Inmunizar no era el único objetivo de la travesía, También buscaban, escribía Dáguer, crear “capacidades” para que los lugareños continuaran haciendo la labor. Para ello idearon una figura que incluía autoridades civiles, eclesiásticas, un secretario y personas entrenadas en vacunar que no necesariamente habían estudiado medicina. Las “Juntas de vacunación”, como las llamaron, eran “un anticipo de los actuales puestos de vacunación”.
Hoy no hay municipio en el que no haya alguno de esos puntos. Todos, sin excepción, albergan puestos con personas entrenadas para inyectar pacientes en cuestión de minutos. A diferencia del ritmo pausado que experimentaron los líderes en el siglo XIX, hoy los vacunadores viven días frenéticos.
Aunque algunos de ellos habían sorteado las extensas jornadas del Programa Ampliado de Inmunizaciones (PAI), nada se ha asemejado a lo que han vivido en 2021. Desde que a mediados de febrero llegaron las primeras dosis para el covid-19 a Colombia, sus días transcurren entre el agotamiento y la satisfacción del deber cumplido. “Nada se asemeja a estas jornadas. Es muy agotador. Una verdadera locura, pero aquí sigo, motivado, porque sé que es una tarea importante”, dice Carlos Oviedo, coordinador del único puesto de vacunación que hay en San Rafael (Antioquia).
“Ha sido un tiempo de trabajo completo. Nuestra jornada iniciaba a las 7:00 a.m. A las 11:00 a.m. descansamos y, a partir de las 2:00 p.m., seguíamos vacunando hasta las 5:00 p.m.”, había dicho Norma Helena Altamar, auxiliar de enfermería de 33 años desde Vichada meses atrás a periodistas del Ministerio de Salud.
De Arauca, su departamento vecino, llegó una popular fotografía que en junio trinó el ministro Fernando Ruiz. En ella se veía a dos vacunadoras sobre dos caballos con el agua al cuello y haciendo maromas para evitar que se mojara la nevera donde guardaban las dosis. “Las vacunadoras Aurora Gutiérrez y Liliana Paramo, atravesando un estero de la vereda Guamalito, del municipio de Arauquita, para llevar dosis de esperanza. Nuestros vacunadores hacen posible lo casi imposible”, escribió. Las críticas, por lo que algunos leyeron como ausencia estatal, y los aplausos, de parte de quienes vieron un esfuerzo, no se hicieron esperar.
Más allá de los señalamientos, elogios y réditos políticos que giran en torno al Plan de Vacunación, quienes están en ese último eslabón han sido protagonistas de 2021. Si los esfuerzos de muchos científicos hicieron posible el desarrollo de biológicos en un tiempo inusitado y le devolvieron la esperanza a un planeta acorralado por un virus, quienes se han encargado de aplicar cada dosis le han devuelto el alivio a muchos colombianos.
Y lo hacen pese a las adversidades, cuenta Oviedo. “De las cerca de 16 mil dosis que hemos puesto, el Gobierno solo nos ha pagado una pequeña fracción. Tenemos solo dos puestos y, después de trabajar hasta las 4 p.m., debemos quedarnos llenando informes. Uno es para la Procuraduría que siempre nos recuerda que nos va a investigar. ¿Imagínese trabajar con esa presión, además de que no paguen lo que corresponde? Una vacunadora me renunció porque se le quebró un frasco y no quería enfrentar esa tragedia”, dice. “Es muy distinto trabajar con todas las posibilidades en Bogotá o Medellín, que en un pueblo pequeño. Sin embargo, no dejaremos de vacunar”.
Como Oviedo o Altamar hay más de 40 mil vacunadores certificados, según el Minsalud. Sus experiencias poniendo inyecciones de Sinovac, Moderna, AstraZeneca o Pfizer son disímiles, pero todos han contribuido a que veamos un poco de luz después de tantos meses de oscuridad.

# # # # # # #

• _Tus tareas_:
[a] Por favor, copia sin cambios una parte del texto sobre los vacunadores: empieza en las palabras "Aunque algunos de" y detente después de "Ministerio de Salud.".
[b] Responde con base en el texto sobre los vacunadores:
(i) ¿A qué hora iniciaba la jornada de Norma Helena Altamar?
(ii) ¿A qué municipio pertenece la vereda Guamalito?
(iii) ¿Cuántos vacunadores certificados hay, según el Minsalud?
Responde basándote solo en el texto sobre los vacunadores.

Elementos guardados de una colección:
# # # # # # #

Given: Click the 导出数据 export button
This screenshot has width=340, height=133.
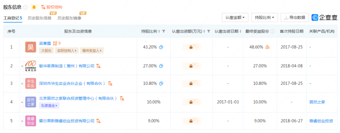Looking at the screenshot, I should point(294,18).
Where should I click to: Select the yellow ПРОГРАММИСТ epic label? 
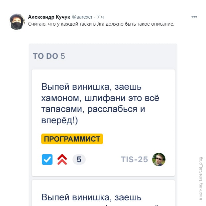point(72,139)
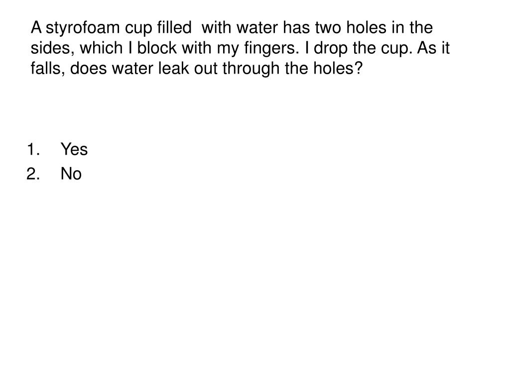Click the word "styrofoam" in the question

point(83,28)
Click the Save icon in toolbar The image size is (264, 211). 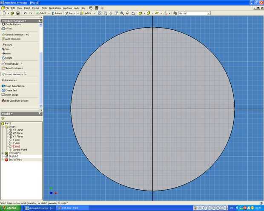pyautogui.click(x=17, y=13)
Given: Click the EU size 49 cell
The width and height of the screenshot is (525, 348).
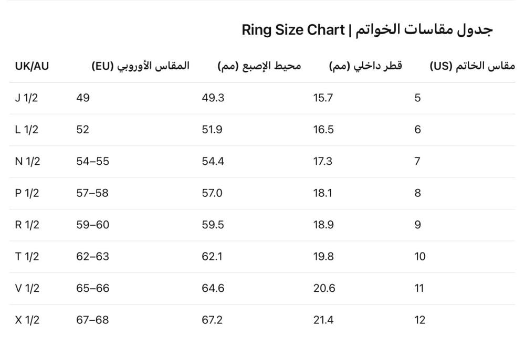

# # # # # # #

• _Respuestas por tarea_:
[a]
Aunque algunos de ellos habían sorteado las extensas jornadas del Programa Ampliado de Inmunizaciones (PAI), nada se ha asemejado a lo que han vivido en 2021. Desde que a mediados de febrero llegaron las primeras dosis para el covid-19 a Colombia, sus días transcurren entre el agotamiento y la satisfacción del deber cumplido. “Nada se asemeja a estas jornadas. Es muy agotador. Una verdadera locura, pero aquí sigo, motivado, porque sé que es una tarea importante”, dice Carlos Oviedo, coordinador del único puesto de vacunación que hay en San Rafael (Antioquia).
“Ha sido un tiempo de trabajo completo. Nuestra jornada iniciaba a las 7:00 a.m. A las 11:00 a.m. descansamos y, a partir de las 2:00 p.m., seguíamos vacunando hasta las 5:00 p.m.”, había dicho Norma Helena Altamar, auxiliar de enfermería de 33 años desde Vichada meses atrás a periodistas del Ministerio de Salud.

[b]
(i) A las 7:00 a.m.
(ii) A Arauquita.
(iii) Más de 40 mil.